Roy Eiguren, the registered lobbyist who represents EDS, declined to comment Friday.
Reberger, who in a Dec. 5 interview with the AP said “I’m not a lobbyist,” also works for Washington Group International and the Associated General Contractors of Idaho. Washington Group won a $5 million a year contract to oversee Kempthorne’s $1.6 billion “Connecting Idaho” road-building project.
Last March, Reberger was enlisted by members of Kempthorne’s staff, including his policy adviser Kent Kunz, to sway members of the Idaho Senate to kill attempts to amend the “Connecting Idaho” plan, according to a March 15, 2005, e-mail obtained by the AP through an Idaho Open Records Act request.
A pair of Idaho lawmakers, Sens.

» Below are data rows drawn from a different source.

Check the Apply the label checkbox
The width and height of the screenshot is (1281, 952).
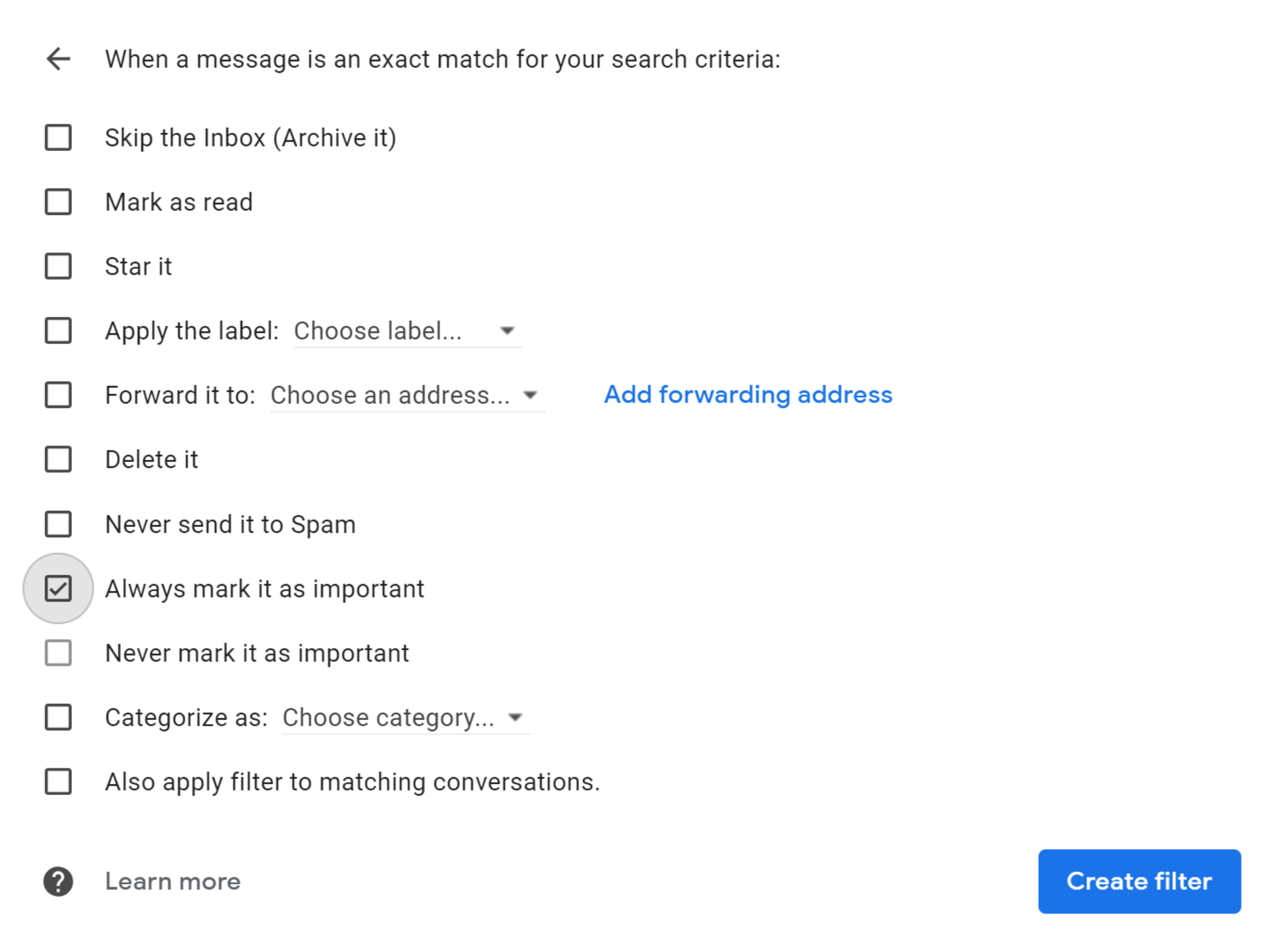pos(58,331)
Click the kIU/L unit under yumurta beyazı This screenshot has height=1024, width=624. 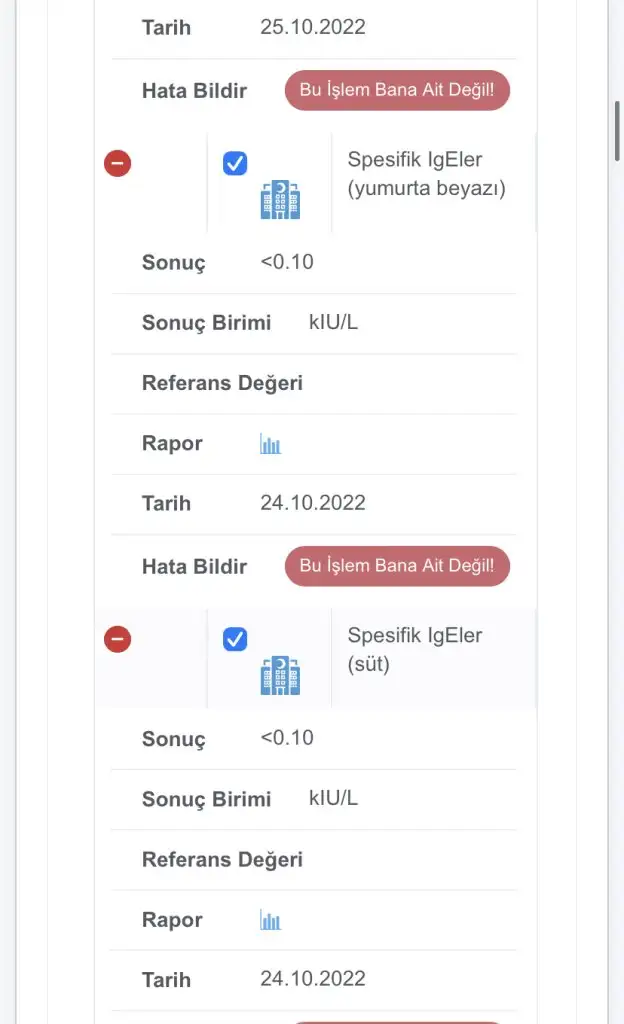coord(333,322)
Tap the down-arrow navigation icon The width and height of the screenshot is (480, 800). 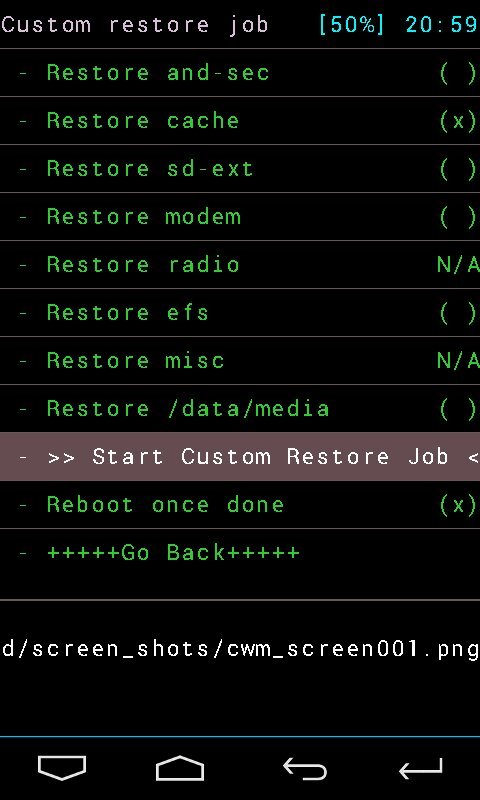pos(62,768)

David Langhorst and Kate Kelly, both Democrats from Boise, are trying to build consensus among Republican colleagues to expand the definition of lobbying to include not just legislative lobbyists, but also those who attempt to influence statewide elected officials including the governor – as is the case in 36 other states.
Observers of Idaho politics say questions over Reberger’s contacts with elected officials, coupled with Jack Abramoff’s recent guilty plea in a federal lobbying scandal, could make timing right for changes in the state’s 32-year-old “Sunshine Law” that governs lobbying and campaign disclosure.
“If there ever was a moment for ethics legislation, this has got to be it,” said Keith Allred, a Boise-based Harvard University professor who heads up The Common Interest, an Idaho political activist group. “With what’s going on nationally, and questions being raised at the state level, people’s confidence in their government has got to come into question.”
Kempthorne told the AP on Jan. 24 he had not yet seen the proposal to tighten lobbying requirements. He declined to comment on it at the time. His staff didn’t return phone calls immediately Friday.